Palace Museum admits human error in damage to thousand-year old antique

A researcher accidently damaged a rare thousand-year old porcelain in the Palace Museum in Beijing's Forbidden City, the museum said in a statement on July 31.

The incident occurred on July 4 while researchers were conducting scientific testing and analysis to the antique, the statement said.

The state's top-level celadon-glazed dish, a masterpiece of the Ge kiln porcelain of the Song Dynasty (960-1279), was squeezed by a testing instrument due to an error in operation by the researcher, according to an investigation conducted by the museum after the accident.

Researchers immediately ceased the testing and reported what had happened to the chiefs of the department and the museum.

The investigative report, which includes the cause of the accident and proposals to improve work and prevent future accidents, will soon be submitted to the Ministry of Culture and the State Administration of Cultural Heritage (SACH). The punishment for those responsible is under discussion, the statement said.

The damage was caused when a researcher input an incorrect order to the instrument which upraised the dish sample to a level too high and squeezed it to pieces, said Miao Jianmin, director with the museum's department for antique's scientific protection.

Miao said the researcher is a female graduate with master's degree who has worked in the lab since 2004. She has received professional training to operate the instrument and made no mistakes in such kind of research before.

The damaged porcelain, categorized as China's first-class cultural relic, was squeezed into six parts. But the museum has the ability to restore it, according to Lou Wei, another department director with the museum.

The instrument that squeezed the antique was imported from the United States, which is also bought by seven to eight other research institutes in China, said Miao.

Through a month-long investigation, the accident was finally concluded to be caused by human error, said Chen Lihua, deputy curator of the Palace Museum.

A SACH database currently has 48,006 entries of cultural relics with top-level protection, which have been collected from museums across the country.

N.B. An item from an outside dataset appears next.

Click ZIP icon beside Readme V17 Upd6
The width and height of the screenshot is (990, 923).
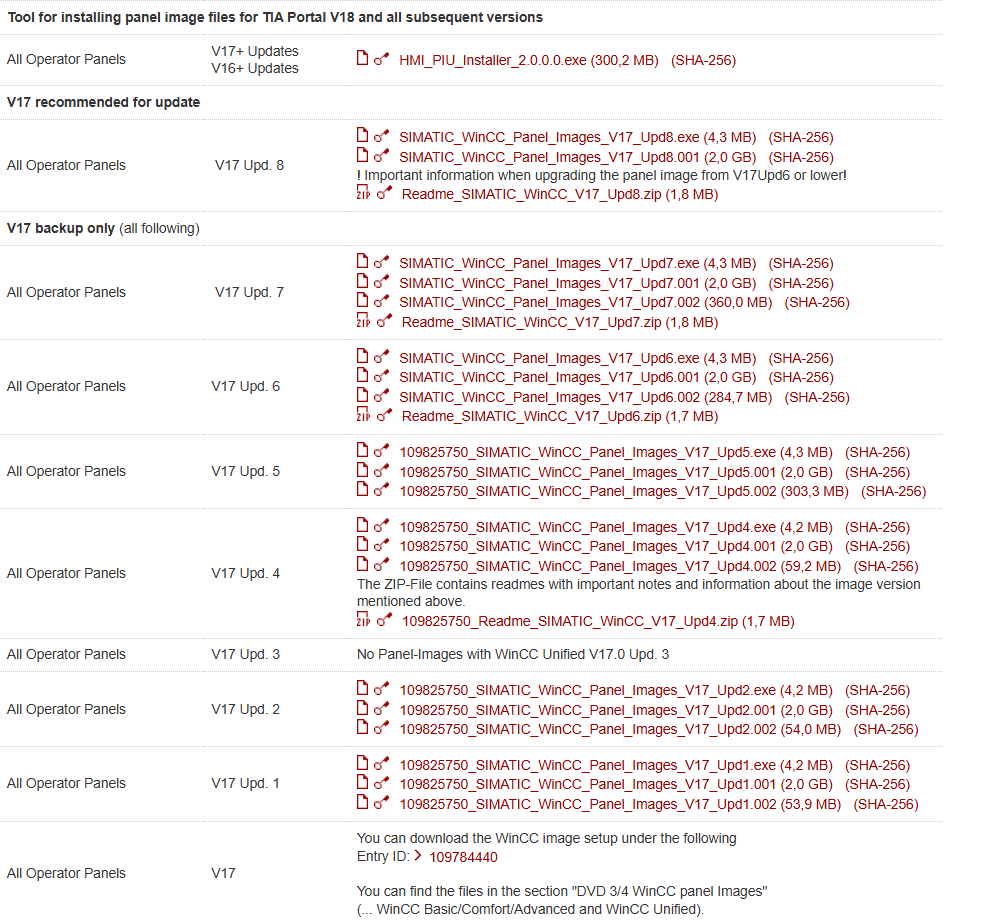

Existing Ge kiln porcelains are mainly stored in the Palace Museums in Beijing and Taipei. Beijing's museum has 63 pieces. It's believed there are no more than 300 Ge kiln porcelains in existence in the world.

The museum's researchers have introduced high-tech observation and analysis instruments in their research of cultural relics and have already successfully finished testing more than 50 pieces of ceramic relics with the help of the same testing instrument.

Currently, the museum's researchers were told to suspend all testing operations and conduct an overhaul to the instruments due to the accident.

The museum's spokesman Feng Naien said the museum would learn a lot of lessons from the accident but this would not stop its scientific research.